GIVEN ENTRIES:
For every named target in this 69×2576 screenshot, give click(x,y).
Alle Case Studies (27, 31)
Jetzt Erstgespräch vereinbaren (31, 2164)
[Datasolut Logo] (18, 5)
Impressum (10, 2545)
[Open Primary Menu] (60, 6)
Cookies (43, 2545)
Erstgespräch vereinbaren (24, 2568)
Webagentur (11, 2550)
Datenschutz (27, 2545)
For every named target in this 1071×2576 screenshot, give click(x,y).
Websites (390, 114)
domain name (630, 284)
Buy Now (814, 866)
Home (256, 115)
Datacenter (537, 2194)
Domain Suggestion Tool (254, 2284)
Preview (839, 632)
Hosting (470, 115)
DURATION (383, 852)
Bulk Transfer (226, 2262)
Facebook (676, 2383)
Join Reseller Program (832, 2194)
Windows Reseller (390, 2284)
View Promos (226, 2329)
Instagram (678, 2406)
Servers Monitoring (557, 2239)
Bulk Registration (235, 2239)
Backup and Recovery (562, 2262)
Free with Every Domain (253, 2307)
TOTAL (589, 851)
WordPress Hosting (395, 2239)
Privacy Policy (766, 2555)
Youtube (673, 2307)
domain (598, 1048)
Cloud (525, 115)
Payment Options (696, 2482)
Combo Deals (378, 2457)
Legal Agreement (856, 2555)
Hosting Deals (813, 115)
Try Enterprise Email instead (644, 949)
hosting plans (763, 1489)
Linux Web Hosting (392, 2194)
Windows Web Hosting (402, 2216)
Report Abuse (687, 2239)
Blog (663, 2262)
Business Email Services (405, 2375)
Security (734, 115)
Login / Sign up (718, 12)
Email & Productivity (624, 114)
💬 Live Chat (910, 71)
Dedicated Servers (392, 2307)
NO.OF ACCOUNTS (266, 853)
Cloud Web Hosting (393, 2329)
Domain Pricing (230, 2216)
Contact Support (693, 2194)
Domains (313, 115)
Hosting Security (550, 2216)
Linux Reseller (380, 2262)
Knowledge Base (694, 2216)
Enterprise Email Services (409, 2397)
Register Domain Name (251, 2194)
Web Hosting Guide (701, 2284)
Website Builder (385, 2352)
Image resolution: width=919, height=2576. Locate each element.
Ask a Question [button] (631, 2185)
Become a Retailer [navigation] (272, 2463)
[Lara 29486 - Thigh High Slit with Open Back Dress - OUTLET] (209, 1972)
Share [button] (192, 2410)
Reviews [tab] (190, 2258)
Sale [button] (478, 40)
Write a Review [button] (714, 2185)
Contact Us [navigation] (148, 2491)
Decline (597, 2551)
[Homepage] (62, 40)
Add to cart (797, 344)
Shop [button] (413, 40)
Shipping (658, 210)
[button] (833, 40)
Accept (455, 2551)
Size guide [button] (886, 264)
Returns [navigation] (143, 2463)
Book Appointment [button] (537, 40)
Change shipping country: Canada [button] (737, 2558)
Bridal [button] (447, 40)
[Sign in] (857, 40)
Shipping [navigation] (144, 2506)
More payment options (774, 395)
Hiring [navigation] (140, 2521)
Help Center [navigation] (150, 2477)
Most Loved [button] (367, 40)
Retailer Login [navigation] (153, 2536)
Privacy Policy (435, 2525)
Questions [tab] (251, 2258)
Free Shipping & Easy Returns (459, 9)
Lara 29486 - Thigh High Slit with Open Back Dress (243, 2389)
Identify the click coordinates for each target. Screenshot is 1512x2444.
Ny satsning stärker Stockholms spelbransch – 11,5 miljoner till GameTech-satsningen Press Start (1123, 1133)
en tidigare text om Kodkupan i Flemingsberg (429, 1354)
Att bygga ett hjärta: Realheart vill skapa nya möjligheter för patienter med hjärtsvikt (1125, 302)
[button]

ABOUT THIS TASK:
An exact transcription of the data above is required.

RESPONSE TO THIS TASK:
For every named target in this 69×2576 screenshot, give click(x,y).
Alle Case Studies (27, 31)
Jetzt Erstgespräch vereinbaren (31, 2164)
[Datasolut Logo] (18, 5)
Impressum (10, 2545)
[Open Primary Menu] (60, 6)
Cookies (43, 2545)
Erstgespräch vereinbaren (24, 2568)
Webagentur (11, 2550)
Datenschutz (27, 2545)
For every named target in this 1071×2576 screenshot, give click(x,y).
Websites (390, 114)
domain name (630, 284)
Buy Now (814, 866)
Home (256, 115)
Datacenter (537, 2194)
Domain Suggestion Tool (254, 2284)
Preview (839, 632)
Hosting (470, 115)
DURATION (383, 852)
Bulk Transfer (226, 2262)
Facebook (676, 2383)
Join Reseller Program (832, 2194)
Windows Reseller (390, 2284)
View Promos (226, 2329)
Instagram (678, 2406)
Servers Monitoring (557, 2239)
Bulk Registration (235, 2239)
Backup and Recovery (562, 2262)
Free with Every Domain (253, 2307)
TOTAL (589, 851)
WordPress Hosting (395, 2239)
Privacy Policy (766, 2555)
Youtube (673, 2307)
domain (598, 1048)
Cloud (525, 115)
Payment Options (696, 2482)
Combo Deals (378, 2457)
Legal Agreement (856, 2555)
Hosting Deals (813, 115)
Try Enterprise Email instead (644, 949)
hosting plans (763, 1489)
Linux Web Hosting (392, 2194)
Windows Web Hosting (402, 2216)
Report Abuse (687, 2239)
Blog (663, 2262)
Business Email Services (405, 2375)
Security (734, 115)
Login / Sign up (718, 12)
Email & Productivity (624, 114)
💬 Live Chat (910, 71)
Dedicated Servers (392, 2307)
NO.OF ACCOUNTS (266, 853)
Cloud Web Hosting (393, 2329)
Domain Pricing (230, 2216)
Contact Support (693, 2194)
Domains (313, 115)
Hosting Security (550, 2216)
Linux Reseller (380, 2262)
Knowledge Base (694, 2216)
Enterprise Email Services (409, 2397)
Register Domain Name (251, 2194)
Web Hosting Guide (701, 2284)
Website Builder (385, 2352)
Image resolution: width=919, height=2576. Locate each element.
Ask a Question [button] (631, 2185)
Become a Retailer [navigation] (272, 2463)
[Lara 29486 - Thigh High Slit with Open Back Dress - OUTLET] (209, 1972)
Share [button] (192, 2410)
Reviews [tab] (190, 2258)
Sale [button] (478, 40)
Write a Review [button] (714, 2185)
Contact Us [navigation] (148, 2491)
Decline (597, 2551)
[Homepage] (62, 40)
Add to cart (797, 344)
Shop [button] (413, 40)
Shipping (658, 210)
[button] (833, 40)
Accept (455, 2551)
Size guide [button] (886, 264)
Returns [navigation] (143, 2463)
Book Appointment [button] (537, 40)
Change shipping country: Canada [button] (737, 2558)
Bridal [button] (447, 40)
[Sign in] (857, 40)
Shipping [navigation] (144, 2506)
More payment options (774, 395)
Hiring [navigation] (140, 2521)
Help Center [navigation] (150, 2477)
Most Loved [button] (367, 40)
Retailer Login [navigation] (153, 2536)
Privacy Policy (435, 2525)
Questions [tab] (251, 2258)
Free Shipping & Easy Returns (459, 9)
Lara 29486 - Thigh High Slit with Open Back Dress (243, 2389)
Identify the click coordinates for each target. Screenshot is 1512x2444.
Ny satsning stärker Stockholms spelbransch – 11,5 miljoner till GameTech-satsningen Press Start (1123, 1133)
en tidigare text om Kodkupan i Flemingsberg (429, 1354)
Att bygga ett hjärta: Realheart vill skapa nya möjligheter för patienter med hjärtsvikt (1125, 302)
[button]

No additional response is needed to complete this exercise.